#### Problem description
Tally the lines in the material below that contain the string "center", matching case exactly, and reply with the number alone.

[Records to process Boundary: Start]

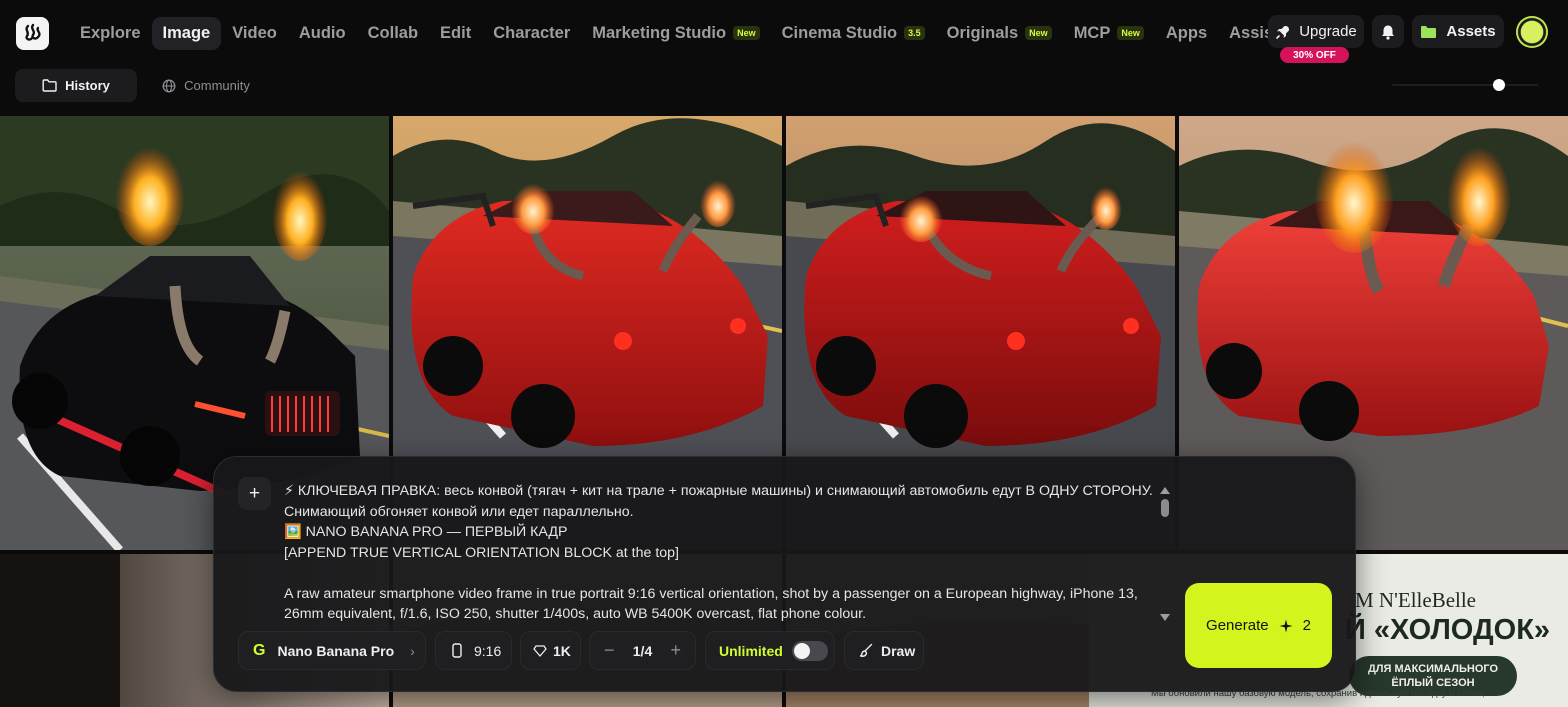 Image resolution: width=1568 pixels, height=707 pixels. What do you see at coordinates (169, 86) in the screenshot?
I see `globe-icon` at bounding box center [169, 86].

[Records to process Boundary: End]
[Records to process Boundary: Start]

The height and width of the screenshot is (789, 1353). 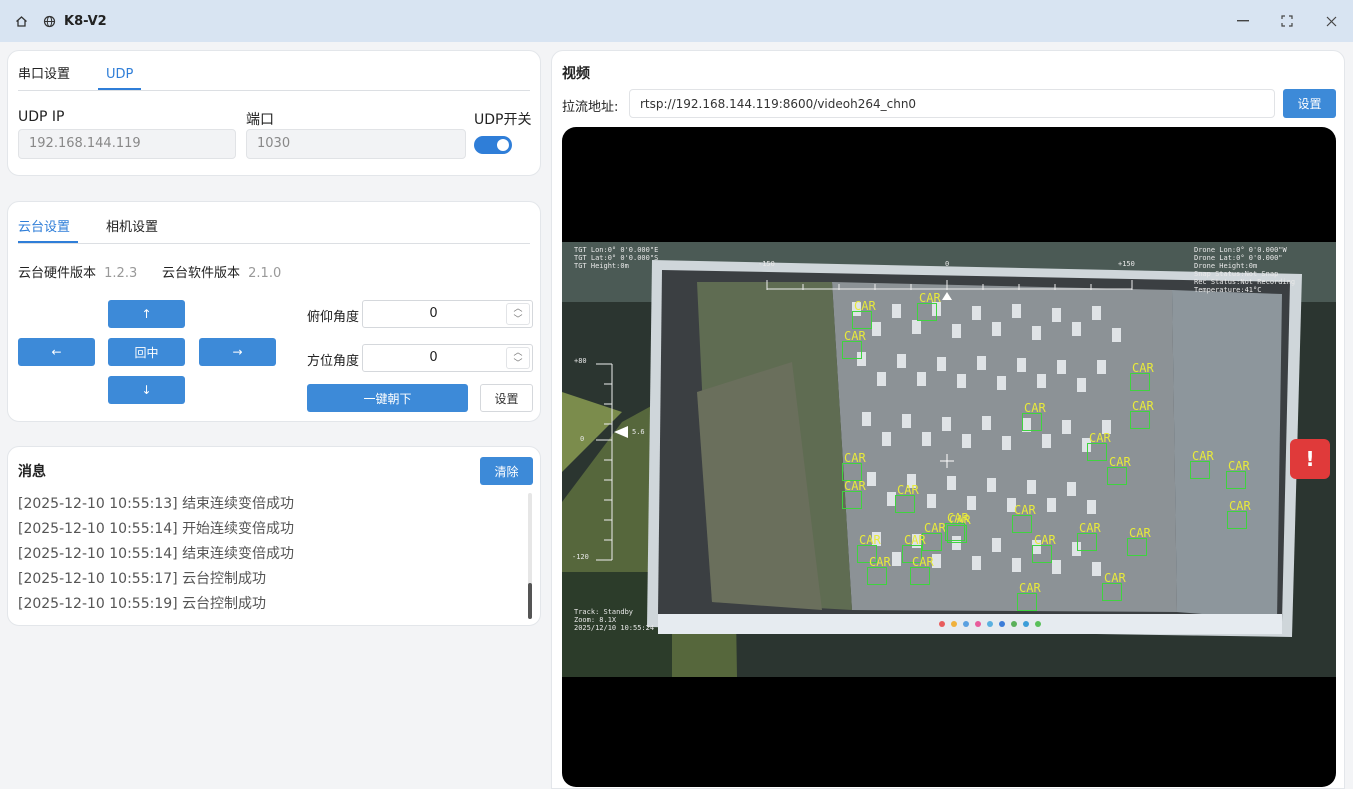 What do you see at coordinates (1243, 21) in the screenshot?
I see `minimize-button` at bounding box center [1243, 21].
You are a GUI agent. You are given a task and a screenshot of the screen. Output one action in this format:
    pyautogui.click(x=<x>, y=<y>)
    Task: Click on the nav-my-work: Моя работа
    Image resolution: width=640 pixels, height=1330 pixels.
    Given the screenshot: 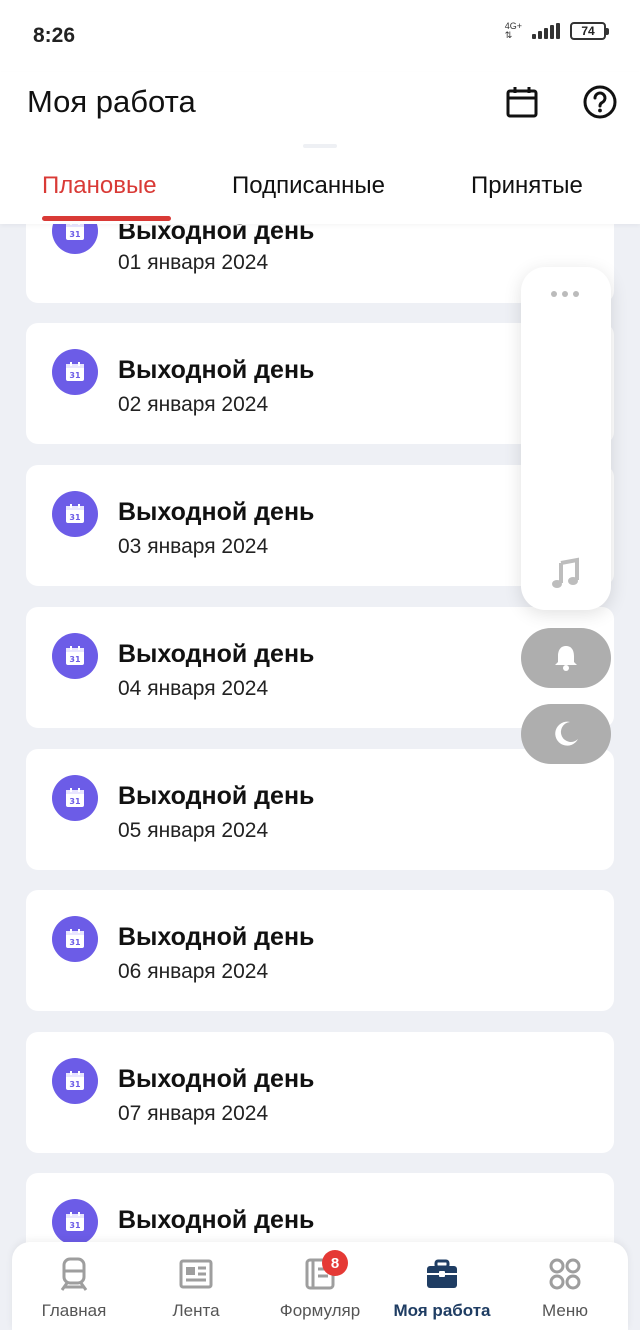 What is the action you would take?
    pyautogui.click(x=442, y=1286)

[Records to process Boundary: End]

#### Result below
2